Après son départ du Bauhaus (1929), Schlemmer enseigne à Breslau, puis à Berlin. Persécuté dès 1933 comme « artiste dégénéré », il connaît la misère de l’émigration intérieure et meurt en 1943, alors qu’une série de Fenêtres, peintes clandestinement, semblaient annoncer un renouvellement de son art.

➙ Allemagne / Architecture du xxe s. / Décoratifs modernes (arts) / Design.

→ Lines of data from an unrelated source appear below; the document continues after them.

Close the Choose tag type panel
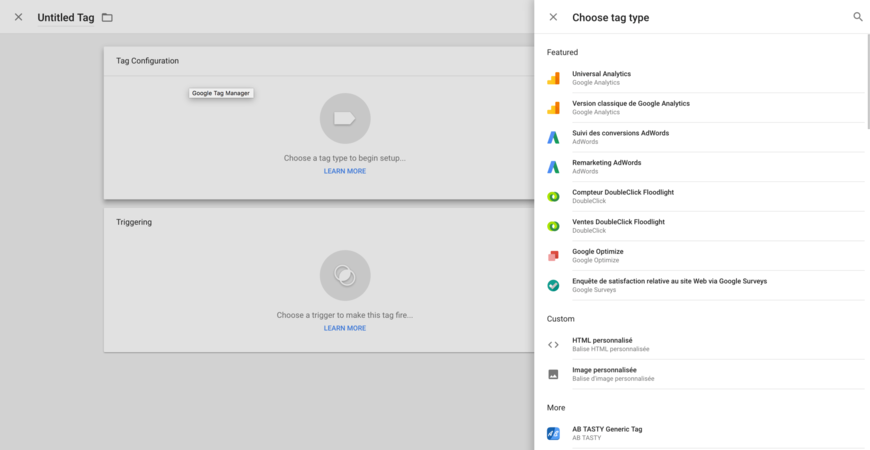553,17
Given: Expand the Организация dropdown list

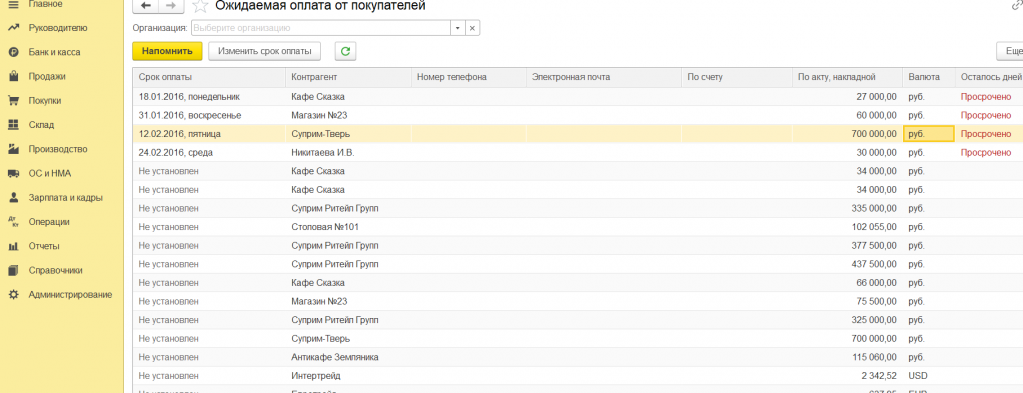Looking at the screenshot, I should [x=457, y=29].
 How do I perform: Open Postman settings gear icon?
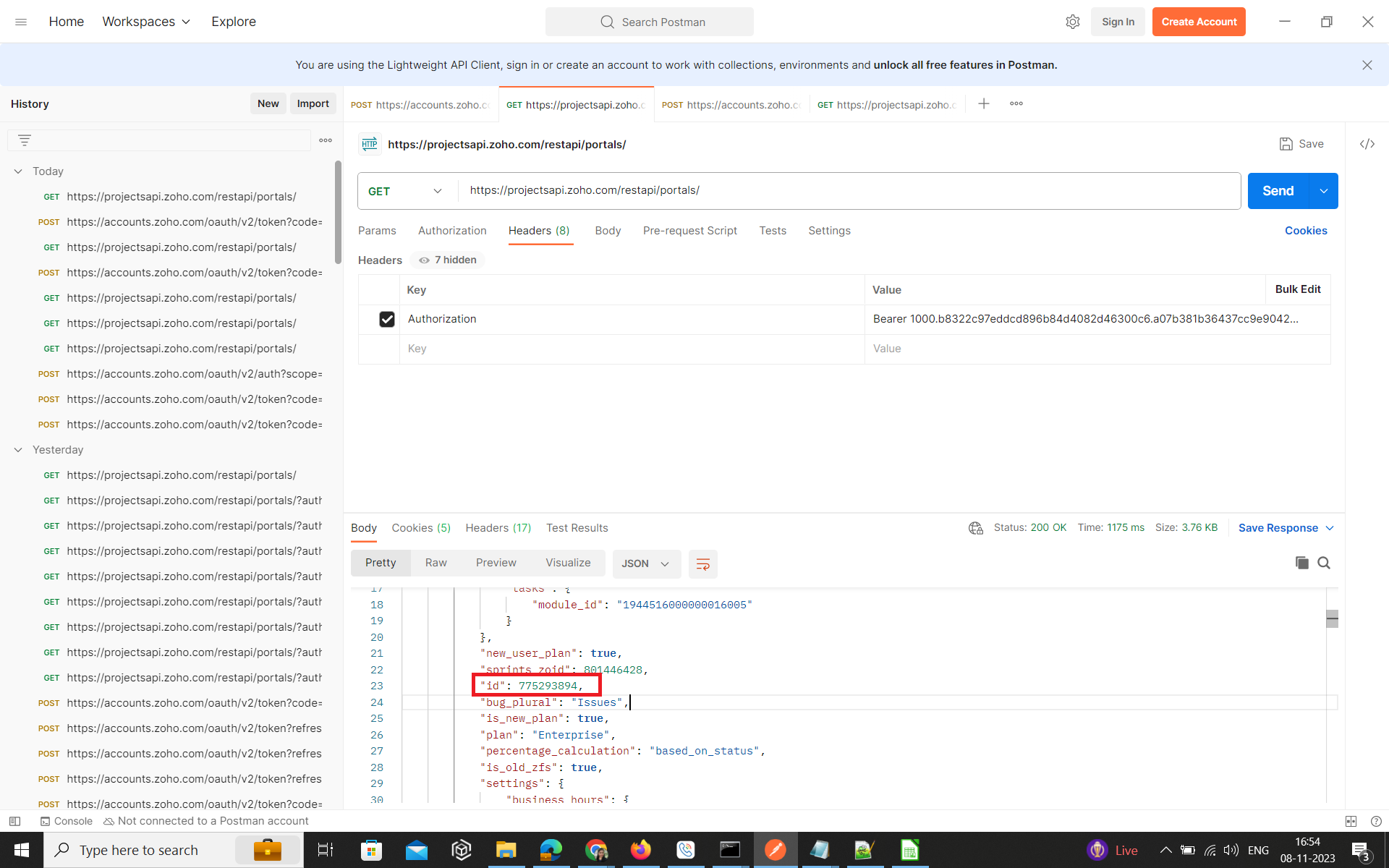click(1072, 22)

 H. Bayer, W. et I. Gropius, Bauhaus, 1919-1928 (New York, 1938 ; 3e éd., 1959). / G. C. Argan, Walter Gropius e la Bauhaus (Turin, 1951 ; nouv. éd., 1966). / H. M. Wingler, Das Bauhaus, 1919-1933 (Bramsche, 1962 ; 2e éd., 1968). / B. Adler, Das Weimarer Bauhaus (Darmstadt, 1963) / L. Lang, Das Bauhaus, 1919-1933 (Berlin, 1965). / E. Roters, Maler am Bauhaus (Berlin, 1965). / W. Scheidig, le Bauhaus de Weimar, 1919-1924, travaux d’atelier (Stuttgart, 1966). / D. Schmidt, Bauhaus (Dresde, 1966). / G. Naylor, The Bauhaus (Londres, 1968). / H. M. Wingler, Bauhaus (Cologne, 1971).
CATALOGUE : Bauhaus, 1919-1969 (musée national d’Art moderne et musée d’Art moderne de la Ville de Paris, 1969).

Chronique

1919

Le Bauhaus est fondé par réunion de l’école des Beaux-Arts et de l’école d’Art appliqué de Weimar, fusion que le corps enseignant de ces écoles n’accepte pas sans protester. Les premiers « maîtres » appelés par Gropius sont Johannes Itten (cours préliminaire) [Vorkurs], Lyonel Feininger (imprimerie) et Gerhard Marcks (céramique). Gropius dirige lui-même l’atelier de menuiserie.

1920

Un « Comité civique » mène contre le Bauhaus une campagne acharnée. La pénurie de moyens, en pleine période d’inflation, rend difficile le travail des ateliers. Un atelier de tissage est ouvert (Georg Muche [né en 1895]).

1921

L’école des Beaux-Arts reprend son autonomie. Paul Klee et Oskar Schlemmer rejoignent le Bauhaus (ateliers de vitrail et de sculpture monumentale). Lothar Schreyer (1886-1966), qui a animé à Berlin le théâtre d’essai du Sturm, dirige l’« atelier scénique ». Théo Van Doesburg, fondateur de la revue De Stijl*, invité par Gropius à faire une conférence au Bauhaus, s’installe à Weimar.

1922

Kandinsky, qui a quitté l’U. R. S. S. après le rejet de son programme d’enseignement pour l’« Institut de culture artistique » de Moscou, se voit confier l’atelier de peinture murale. Van Doesburg dirige à Weimar un « Groupe international constructiviste ». L’enseignement critique qu’il donne en dehors du Bauhaus exerce sur les étudiants une influence croissante.

1923

Gropius, refusant le sectarisme mystique d’Itten, met fin aux fonctions de celui-ci, que remplace Moholy-Nagy. Schreyer quitte le Bauhaus : l’atelier scénique sera repris par Schlemmer. Les attaques se multiplient tant à droite, du fait des « nationaux » et des chambres de métiers, qu’à gauche, chez les constructivistes, qui reprochent au Bauhaus son attachement romantique à l’artisanat et son esthétique expressionniste. Une « Semaine » présente le travail déjà réalisé au Bauhaus ; un ouvrage collectif (Staatliches Bauhaus Weimar 1919-1923) en expose les positions théoriques et le programme. Ces deux manifestations procurent au Bauhaus une audience internationale.

1924

À la suite de l’élection d’une majorité d’extrême droite à la diète provinciale de Thuringe, le Conseil des « maîtres » décide à l’unanimité, le 26 décembre, de dissoudre le Bauhaus. La nouvelle provoque une vive émotion en Allemagne et à l’étranger.